EXERCISE INPUT =>

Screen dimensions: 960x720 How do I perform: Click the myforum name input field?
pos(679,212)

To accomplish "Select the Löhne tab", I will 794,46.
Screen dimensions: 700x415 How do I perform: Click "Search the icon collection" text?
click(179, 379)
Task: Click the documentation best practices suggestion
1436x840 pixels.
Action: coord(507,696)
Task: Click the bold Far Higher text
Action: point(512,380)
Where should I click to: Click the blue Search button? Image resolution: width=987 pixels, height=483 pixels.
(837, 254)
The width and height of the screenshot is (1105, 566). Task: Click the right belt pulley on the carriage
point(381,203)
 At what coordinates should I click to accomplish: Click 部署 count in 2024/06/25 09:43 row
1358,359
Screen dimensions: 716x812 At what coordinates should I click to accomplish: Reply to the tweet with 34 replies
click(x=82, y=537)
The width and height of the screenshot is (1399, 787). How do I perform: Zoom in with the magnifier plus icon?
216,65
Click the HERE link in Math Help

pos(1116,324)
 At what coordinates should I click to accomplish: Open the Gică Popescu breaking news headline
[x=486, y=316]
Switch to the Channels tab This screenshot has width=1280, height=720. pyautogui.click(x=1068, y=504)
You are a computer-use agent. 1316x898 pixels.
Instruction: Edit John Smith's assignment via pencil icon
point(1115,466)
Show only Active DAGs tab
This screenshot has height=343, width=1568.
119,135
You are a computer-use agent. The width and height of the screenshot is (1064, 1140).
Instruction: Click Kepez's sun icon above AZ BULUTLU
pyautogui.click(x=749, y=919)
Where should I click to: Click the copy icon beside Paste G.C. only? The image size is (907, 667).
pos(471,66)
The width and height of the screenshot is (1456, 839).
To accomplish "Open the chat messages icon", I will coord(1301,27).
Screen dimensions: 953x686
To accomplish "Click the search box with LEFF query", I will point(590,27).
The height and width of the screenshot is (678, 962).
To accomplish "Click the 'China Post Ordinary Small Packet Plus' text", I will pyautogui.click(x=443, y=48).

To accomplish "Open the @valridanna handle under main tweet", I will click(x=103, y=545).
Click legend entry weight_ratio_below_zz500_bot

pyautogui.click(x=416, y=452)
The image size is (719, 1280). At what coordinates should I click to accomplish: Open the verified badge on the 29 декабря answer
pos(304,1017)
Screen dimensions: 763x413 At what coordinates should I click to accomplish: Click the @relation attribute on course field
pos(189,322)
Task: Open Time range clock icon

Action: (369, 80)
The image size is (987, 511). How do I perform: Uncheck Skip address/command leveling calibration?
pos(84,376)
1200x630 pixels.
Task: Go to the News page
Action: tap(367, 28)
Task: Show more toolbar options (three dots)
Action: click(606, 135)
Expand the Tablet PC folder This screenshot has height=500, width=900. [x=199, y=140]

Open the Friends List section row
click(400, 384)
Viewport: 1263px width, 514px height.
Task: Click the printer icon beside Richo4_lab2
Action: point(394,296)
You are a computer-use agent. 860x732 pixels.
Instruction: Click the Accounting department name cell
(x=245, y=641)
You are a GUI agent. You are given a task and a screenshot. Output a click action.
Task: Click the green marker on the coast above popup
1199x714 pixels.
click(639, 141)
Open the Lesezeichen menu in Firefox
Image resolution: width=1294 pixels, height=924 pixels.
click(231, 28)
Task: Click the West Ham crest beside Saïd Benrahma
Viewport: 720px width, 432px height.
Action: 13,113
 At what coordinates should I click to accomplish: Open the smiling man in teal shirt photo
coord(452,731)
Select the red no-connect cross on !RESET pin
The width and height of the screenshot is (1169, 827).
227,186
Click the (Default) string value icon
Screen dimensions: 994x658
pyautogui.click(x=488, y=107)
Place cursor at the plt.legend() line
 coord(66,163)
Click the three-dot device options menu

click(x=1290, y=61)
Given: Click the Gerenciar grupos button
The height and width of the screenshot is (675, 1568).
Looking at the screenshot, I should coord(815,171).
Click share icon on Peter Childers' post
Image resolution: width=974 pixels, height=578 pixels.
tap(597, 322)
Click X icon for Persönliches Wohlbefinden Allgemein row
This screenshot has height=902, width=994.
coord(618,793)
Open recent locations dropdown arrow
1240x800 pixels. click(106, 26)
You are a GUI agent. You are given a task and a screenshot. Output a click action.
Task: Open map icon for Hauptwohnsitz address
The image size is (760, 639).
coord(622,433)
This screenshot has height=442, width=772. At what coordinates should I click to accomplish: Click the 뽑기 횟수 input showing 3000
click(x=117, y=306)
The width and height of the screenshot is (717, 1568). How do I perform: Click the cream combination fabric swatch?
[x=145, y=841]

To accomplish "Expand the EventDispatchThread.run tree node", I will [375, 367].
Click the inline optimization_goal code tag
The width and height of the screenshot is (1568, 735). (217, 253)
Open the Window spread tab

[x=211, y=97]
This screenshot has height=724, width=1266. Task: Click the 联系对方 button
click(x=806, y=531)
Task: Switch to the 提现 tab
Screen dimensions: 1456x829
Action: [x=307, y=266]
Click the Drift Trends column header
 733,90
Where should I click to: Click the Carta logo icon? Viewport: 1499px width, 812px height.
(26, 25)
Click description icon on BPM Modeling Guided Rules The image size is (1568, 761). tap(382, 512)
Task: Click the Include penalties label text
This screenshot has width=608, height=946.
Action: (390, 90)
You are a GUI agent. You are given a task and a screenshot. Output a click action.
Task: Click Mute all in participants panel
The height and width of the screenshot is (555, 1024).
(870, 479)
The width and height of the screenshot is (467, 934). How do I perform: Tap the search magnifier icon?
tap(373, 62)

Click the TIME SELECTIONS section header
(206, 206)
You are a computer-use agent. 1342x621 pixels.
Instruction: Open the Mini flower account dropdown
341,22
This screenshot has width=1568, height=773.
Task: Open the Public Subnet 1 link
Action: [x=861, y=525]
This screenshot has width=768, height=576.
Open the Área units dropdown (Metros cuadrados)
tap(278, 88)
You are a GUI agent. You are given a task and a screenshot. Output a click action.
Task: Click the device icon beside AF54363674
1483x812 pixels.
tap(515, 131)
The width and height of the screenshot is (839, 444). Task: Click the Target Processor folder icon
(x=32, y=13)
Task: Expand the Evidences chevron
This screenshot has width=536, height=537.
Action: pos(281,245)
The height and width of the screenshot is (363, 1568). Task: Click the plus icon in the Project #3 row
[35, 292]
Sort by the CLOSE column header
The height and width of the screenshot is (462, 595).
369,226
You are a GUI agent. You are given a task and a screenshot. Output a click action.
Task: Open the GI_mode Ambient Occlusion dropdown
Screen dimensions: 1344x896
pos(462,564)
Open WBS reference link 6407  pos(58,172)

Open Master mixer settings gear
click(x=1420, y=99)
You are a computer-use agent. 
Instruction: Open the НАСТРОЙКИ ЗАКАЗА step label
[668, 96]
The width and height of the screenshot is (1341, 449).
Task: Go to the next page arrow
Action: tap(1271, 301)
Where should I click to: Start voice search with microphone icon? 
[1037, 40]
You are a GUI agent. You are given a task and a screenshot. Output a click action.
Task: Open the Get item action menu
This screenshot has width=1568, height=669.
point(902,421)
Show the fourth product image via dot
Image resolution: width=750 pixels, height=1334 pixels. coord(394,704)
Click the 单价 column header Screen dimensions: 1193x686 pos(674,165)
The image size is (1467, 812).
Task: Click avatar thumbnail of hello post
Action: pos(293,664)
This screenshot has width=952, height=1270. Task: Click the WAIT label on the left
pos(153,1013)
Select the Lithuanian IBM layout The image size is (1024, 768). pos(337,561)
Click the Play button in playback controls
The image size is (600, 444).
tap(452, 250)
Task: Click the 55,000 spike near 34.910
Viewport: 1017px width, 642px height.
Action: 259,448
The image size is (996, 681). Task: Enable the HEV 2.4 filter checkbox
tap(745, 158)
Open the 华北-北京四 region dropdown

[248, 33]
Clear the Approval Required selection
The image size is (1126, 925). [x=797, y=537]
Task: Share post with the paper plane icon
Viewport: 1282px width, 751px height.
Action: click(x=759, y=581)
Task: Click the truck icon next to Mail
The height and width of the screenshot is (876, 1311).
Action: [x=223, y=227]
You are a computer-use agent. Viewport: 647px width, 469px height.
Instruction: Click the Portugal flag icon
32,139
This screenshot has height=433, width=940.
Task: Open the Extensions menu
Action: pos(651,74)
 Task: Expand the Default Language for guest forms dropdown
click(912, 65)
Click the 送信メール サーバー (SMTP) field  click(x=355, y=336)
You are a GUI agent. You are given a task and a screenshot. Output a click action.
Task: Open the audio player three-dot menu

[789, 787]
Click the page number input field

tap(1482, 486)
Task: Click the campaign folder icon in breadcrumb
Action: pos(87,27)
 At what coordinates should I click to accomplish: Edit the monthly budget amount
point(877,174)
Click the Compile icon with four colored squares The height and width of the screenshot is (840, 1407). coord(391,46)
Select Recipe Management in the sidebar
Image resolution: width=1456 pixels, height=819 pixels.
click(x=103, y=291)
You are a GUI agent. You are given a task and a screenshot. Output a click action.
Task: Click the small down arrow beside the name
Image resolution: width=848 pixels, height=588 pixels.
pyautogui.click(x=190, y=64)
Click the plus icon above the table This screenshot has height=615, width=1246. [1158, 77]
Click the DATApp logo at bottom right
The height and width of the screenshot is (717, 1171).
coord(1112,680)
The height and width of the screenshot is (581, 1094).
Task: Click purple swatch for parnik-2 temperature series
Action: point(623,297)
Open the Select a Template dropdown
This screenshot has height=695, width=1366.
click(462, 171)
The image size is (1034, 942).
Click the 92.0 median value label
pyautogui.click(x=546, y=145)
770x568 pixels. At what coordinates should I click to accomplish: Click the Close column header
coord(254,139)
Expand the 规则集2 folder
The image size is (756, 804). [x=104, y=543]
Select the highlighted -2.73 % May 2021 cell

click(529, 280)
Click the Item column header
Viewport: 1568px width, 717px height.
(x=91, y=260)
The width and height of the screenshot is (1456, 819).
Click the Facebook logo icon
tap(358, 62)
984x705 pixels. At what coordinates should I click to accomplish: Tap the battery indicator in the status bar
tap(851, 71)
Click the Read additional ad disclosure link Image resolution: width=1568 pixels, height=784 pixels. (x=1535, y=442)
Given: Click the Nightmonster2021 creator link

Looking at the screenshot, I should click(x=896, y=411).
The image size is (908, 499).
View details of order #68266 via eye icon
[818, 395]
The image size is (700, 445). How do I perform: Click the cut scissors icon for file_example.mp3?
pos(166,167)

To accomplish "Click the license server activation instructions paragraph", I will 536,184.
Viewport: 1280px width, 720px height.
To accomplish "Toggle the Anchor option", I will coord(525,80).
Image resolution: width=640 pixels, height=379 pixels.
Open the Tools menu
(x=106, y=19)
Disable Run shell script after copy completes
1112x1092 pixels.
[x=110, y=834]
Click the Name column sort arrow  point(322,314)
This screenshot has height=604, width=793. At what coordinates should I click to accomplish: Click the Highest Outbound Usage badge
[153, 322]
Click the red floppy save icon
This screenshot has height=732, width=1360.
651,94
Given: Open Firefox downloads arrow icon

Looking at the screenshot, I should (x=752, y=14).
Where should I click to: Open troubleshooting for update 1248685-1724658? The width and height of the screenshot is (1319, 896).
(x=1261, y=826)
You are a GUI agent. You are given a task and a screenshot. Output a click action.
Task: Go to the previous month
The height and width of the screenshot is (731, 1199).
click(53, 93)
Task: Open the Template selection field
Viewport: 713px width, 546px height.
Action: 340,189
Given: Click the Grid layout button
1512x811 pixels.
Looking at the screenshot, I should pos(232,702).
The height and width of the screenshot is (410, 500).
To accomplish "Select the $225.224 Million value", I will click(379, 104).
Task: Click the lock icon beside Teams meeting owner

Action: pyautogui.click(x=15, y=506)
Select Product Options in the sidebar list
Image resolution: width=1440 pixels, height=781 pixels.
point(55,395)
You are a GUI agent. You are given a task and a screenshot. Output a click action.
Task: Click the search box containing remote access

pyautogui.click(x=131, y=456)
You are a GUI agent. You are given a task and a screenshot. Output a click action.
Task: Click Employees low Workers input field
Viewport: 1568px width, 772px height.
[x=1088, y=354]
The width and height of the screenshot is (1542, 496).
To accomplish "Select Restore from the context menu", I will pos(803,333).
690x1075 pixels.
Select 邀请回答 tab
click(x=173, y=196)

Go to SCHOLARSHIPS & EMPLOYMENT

GIVEN INSTRUCTION => Lay out the data above as a numbered list, leaving out blank lines: everything from the line containing "I will 794,46." down to the line containing "will click(x=103, y=545).", both included.

SOLUTION TO THIS TASK =>
1. To accomplish "Select the Löhne tab", I will 794,46.
2. Screen dimensions: 700x415 How do I perform: Click "Search the icon collection" text?
3. click(179, 379)
4. Task: Click the documentation best practices suggestion
5. 1436x840 pixels.
6. Action: coord(507,696)
7. Task: Click the bold Far Higher text
8. Action: point(512,380)
9. Where should I click to: Click the blue Search button? Image resolution: width=987 pixels, height=483 pixels.
10. (837, 254)
11. The width and height of the screenshot is (1105, 566). Task: Click the right belt pulley on the carriage
12. point(381,203)
13.  At what coordinates should I click to accomplish: Click 部署 count in 2024/06/25 09:43 row
14. 1358,359
15. Screen dimensions: 716x812 At what coordinates should I click to accomplish: Reply to the tweet with 34 replies
16. click(x=82, y=537)
17. The width and height of the screenshot is (1399, 787). How do I perform: Zoom in with the magnifier plus icon?
18. 216,65
19. Click the HERE link in Math Help
20. pos(1116,324)
21.  At what coordinates should I click to accomplish: Open the Gică Popescu breaking news headline
22. [x=486, y=316]
23. Switch to the Channels tab This screenshot has width=1280, height=720. pyautogui.click(x=1068, y=504)
24. You are a computer-use agent. 1316x898 pixels.
25. Instruction: Edit John Smith's assignment via pencil icon
26. point(1115,466)
27. Show only Active DAGs tab
28. This screenshot has height=343, width=1568.
29. 119,135
30. You are a computer-use agent. The width and height of the screenshot is (1064, 1140).
31. Instruction: Click Kepez's sun icon above AZ BULUTLU
32. pyautogui.click(x=749, y=919)
33. Where should I click to: Click the copy icon beside Paste G.C. only? The image size is (907, 667).
34. pos(471,66)
35. The width and height of the screenshot is (1456, 839).
36. To accomplish "Open the chat messages icon", I will coord(1301,27).
37. Screen dimensions: 953x686
38. To accomplish "Click the search box with LEFF query", I will point(590,27).
39. The height and width of the screenshot is (678, 962).
40. To accomplish "Click the 'China Post Ordinary Small Packet Plus' text", I will pyautogui.click(x=443, y=48).
41. To accomplish "Open the @valridanna handle under main tweet", I will click(x=103, y=545).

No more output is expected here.